A Portion Of BP's Fines Will Go To Gulf Restoration
ARI SHAPIRO, host:
The federal government is building its case to determine how much BP should pay for polluting the Gulf of Mexico with oil. The total could top $20 billion. A new report calls for a significant portion of that penalty to go straight to the region instead of staying in Washington. But the definition of significant will be left to Congress, as NPR's Debbie Elliott reports.
DEBBIE ELLIOTT: Navy Secretary Ray Mabus is the point man for the White House's long-term recovery plan for the Gulf. He's also a former governor of Mississippi and yesterday released his recommendations at the Port of New Orleans, ships and tug boats navigating up and down the Mississippi River behind him. Mabus called on Congress to set aside a chunk of BP fines for coastal restoration.
Mr. RAY MABUS (U.S. Navy Secretary): Because the Gulf took the risk, because the Gulf took the damage, that money, a significant amount of that money, should be dedicated to the Gulf, to the people and the region that bore the brunt of this.
ELLIOTT: Mabus says lawmakers in Washington would have to decide how much of the penalties should go to the Gulf Coast and how the money would be divided among the five states hit by the oil. But it's unclear whether Congress will take up the issue in a lame duck session later this year.
Billy Nungesser, the outspoken president of hard-hit Plaquemines Parish, Louisiana, is guardedly optimistic
Mr. BILLY NUNGESSER (President, Plaquemines Parish): We have to take the hand we're dealt. We're just going to have to be up for the fight - or let's not say fight - let's hopefully say finally we're going to have a group that's going to listen to what's right. For too many years we've gotten the last handout in Louisiana. You know, we've destroyed the wetlands. We've drilled. We've supplied the energy for the country. This is their chance to make it right.
ELLIOTT: Louisiana's congressional delegation is calling for 80 percent of the money to go to the states. Another issue is who will control the money.
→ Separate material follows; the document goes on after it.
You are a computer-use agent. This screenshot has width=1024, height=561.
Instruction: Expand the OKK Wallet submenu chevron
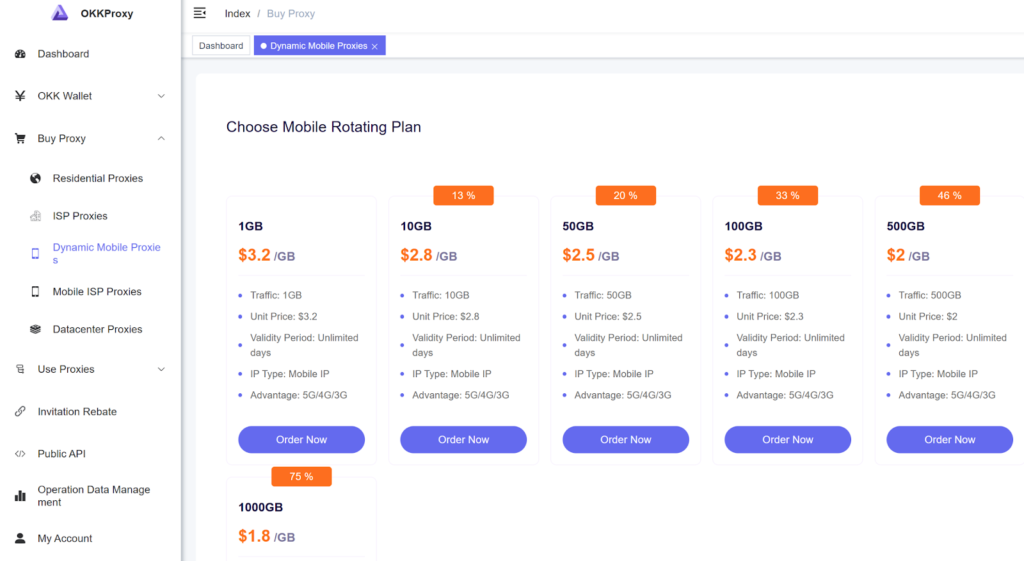[161, 96]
Governor HALEY BARBOUR (Republican, Mississippi): Well, we don't think the shots ought to be called from Washington.
ELLIOTT: That's Mississippi Governor Haley Barbour. The Republican was in Washington, D.C. yesterday to testify before a separate panel investigating the oil spill and response. He welcomes the plan to steer fine monies to the coast, but he wants the power to decide how it is spent.
Mr. BARBOUR: Whatever structures are set up in the wake of this to implement what we do need to be dominated by the state governments, not by the federal government.
ELLIOTT: Barbour also doesn't want any settlement with BP to be final and binding until the long-term impact on the Gulf ecosystem and economy is known.
The Mabus report calls on Congress to set up a Gulf Coast Recovery Council to oversee the spending. But in the meantime, the transition from response to recovery will be handled by an inter-agency task force led by EPA Administrator Lisa Jackson. She says the region is finally getting the national attention and resources it deserves.
Ms. LISA JACKSON (EPA Administrator): Ladies and gentlemen, it's the Gulf's turn. Never before has there been such a moment for the Gulf ecosystems and her people. America needs the Gulf. These are America's wetlands, America's islands, America's beaches. And the people of the Gulf need our neighbors more than ever.
ELLIOTT: Jackson says President Obama's promise never to forget the Gulf is now America's promise. The question is whether Congress will make good on that commitment.
Debbie Elliott, NPR News, New Orleans.